相撲協会は、白鵬への処分が全くできていない。先場所、自身の相撲に関する軍配に抗議して、勝負審判を受け持つ行司などの意見を聞かず、1分以上立ち尽くした。千秋楽の愚行も含めての協会の処分は、厳重注意というだけで実質無罪放免である。それでも、大相撲は礼に始まり礼に終わる相撲道を実践していると池坊評議会議長は仰るのだろうか。

相撲道は日本の文化だろう。外国人を入れるのなら、その文化を徹底的に敎育しなければならない。それを怠った協会トップの人たちこそ、辞任すべきである。それが全くわかっていない池坊という協会を評価指導する立場の評議委員会議長は、直ちに解任されるべきだろう。

相撲協会は腐っている。日本社会以上に腐っている。礼に始まり礼に終わるのは、成熟し且つ清楚な文化が支配している社会の話である。腐った社会を改革するのなら、その支配層に対する礼は無視されることもあるだろう。

腐った社会の改革、或いは、急変する環境への適応には、優秀なる人間による無能な支配層に対する礼に拘っていてはできない。更に、全会一致であったというが、西欧の思想の中に、全会一致の決定は無効という考えもある。それは、その組織そのものが腐っている場合、正論が全会一致で退けられるからである。(12時語句の編集)

2)加筆:日馬富士による貴ノ岩の暴行傷害は、診断書でも分かる通りの重罪である。頭皮を20針縫う外傷の上、頭蓋底骨骨折、髄液漏の疑いということから、場合によっては貴ノ岩の命も失われかねない程度の暴行だろう。

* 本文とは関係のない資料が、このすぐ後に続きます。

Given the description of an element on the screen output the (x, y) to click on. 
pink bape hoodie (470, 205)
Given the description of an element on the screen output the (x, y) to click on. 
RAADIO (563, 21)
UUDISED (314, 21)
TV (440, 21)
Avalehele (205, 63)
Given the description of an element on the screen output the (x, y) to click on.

それでも、簡易裁判所は略式起訴で罰金50万円という命令を下した。https://www3.nhk.or.jp/news/html/20180104/k10011278671000.html
格闘技選手の殴打は、凶器による殴打である。抵抗のない貴ノ岩を数十発殴り、重傷を負わせながら、一度も逮捕されず、その程度の罰金で済むのは非常に不自然である。

この国は本当に法治国家なのか? 満員電車の中で軽薄な服装をした女の子の尻を撫でただけで、人生を棒に振る人もいる。逮捕されたり勾留されたりする人もおおいだろう。何故、横綱というだけで、あのような特別待遇を受けるのか?